Topic-aware Pointer-Generator Networks for Summarizing Spoken Conversations
This work addresses conversation summarization, a domain with limited resources, by adapting neural models to better capture dialogue structure, though it is incremental as it builds on existing pointer-generator methods.
The paper tackled the problem of summarizing spoken conversations by proposing a topic-aware pointer-generator network to handle scattered topic information and linguistic characteristics like topic diffusion, achieving significant performance improvements over baselines with more efficient learning and robust results.

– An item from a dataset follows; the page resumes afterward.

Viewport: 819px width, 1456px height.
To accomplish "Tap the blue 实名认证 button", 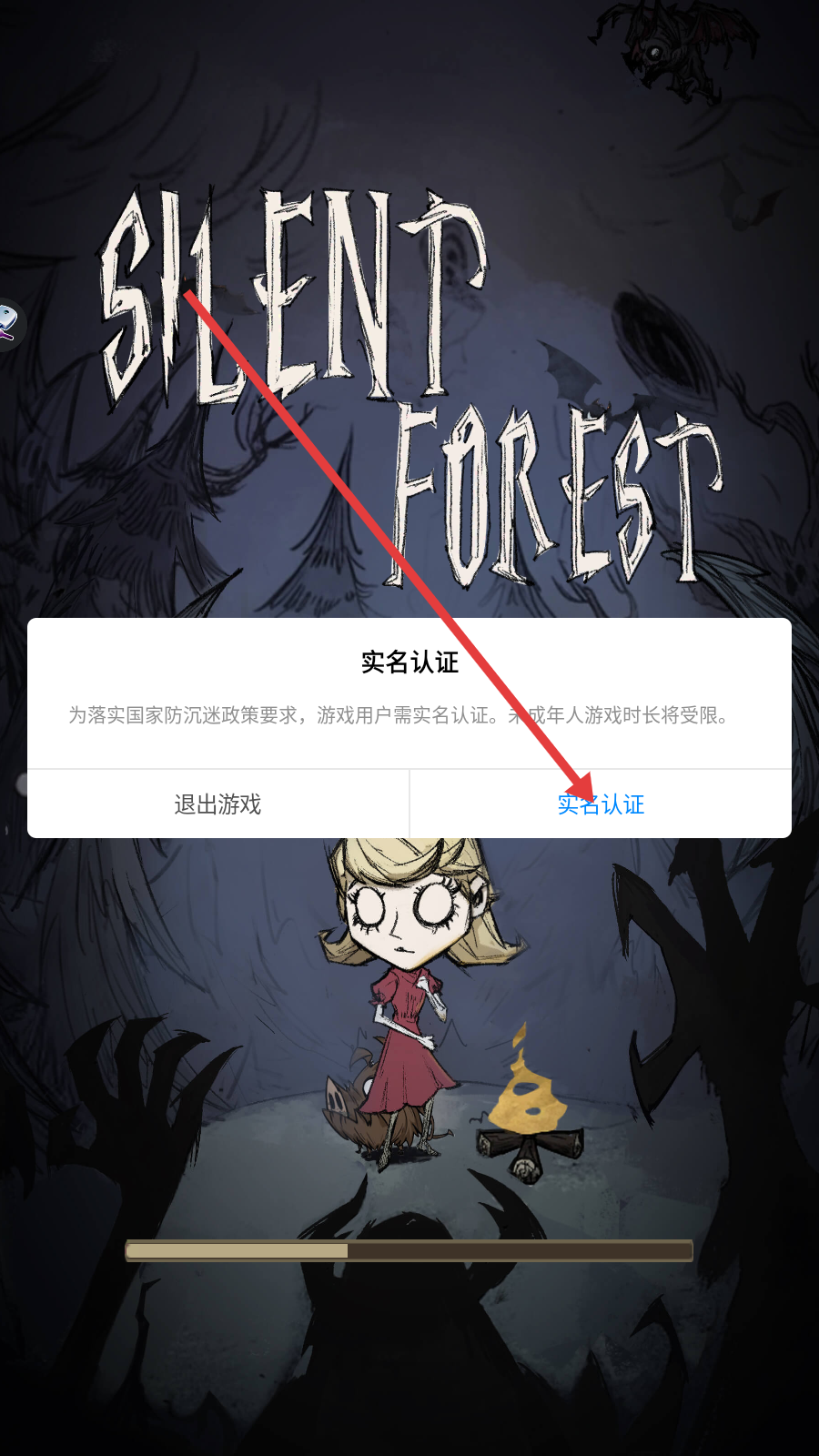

Due to the lack of publicly available resources, conversation summarization has received far less attention than text summarization. As the purpose of conversations is to exchange information between at least two interlocutors, key information about a certain topic is often scattered and spanned across multiple utterances and turns from different speakers. This phenomenon is more pronounced during spoken conversations, where speech characteristics such as backchanneling and false-starts might interrupt the topical flow. Moreover, topic diffusion and (intra-utterance) topic drift are also more common in human-to-human conversations. Such linguistic characteristics of dialogue topics make sentence-level extractive summarization approaches used in spoken documents ill-suited for summarizing conversations. Pointer-generator networks have effectively demonstrated its strength at integrating extractive and abstractive capabilities through neural modeling in text summarization. To the best of our knowledge, to date no one has adopted it for summarizing conversations. In this work, we propose a topic-aware architecture to exploit the inherent hierarchical structure in conversations to further adapt the pointer-generator model. Our approach significantly outperforms competitive baselines, achieves more efficient learning outcomes, and attains more robust performance.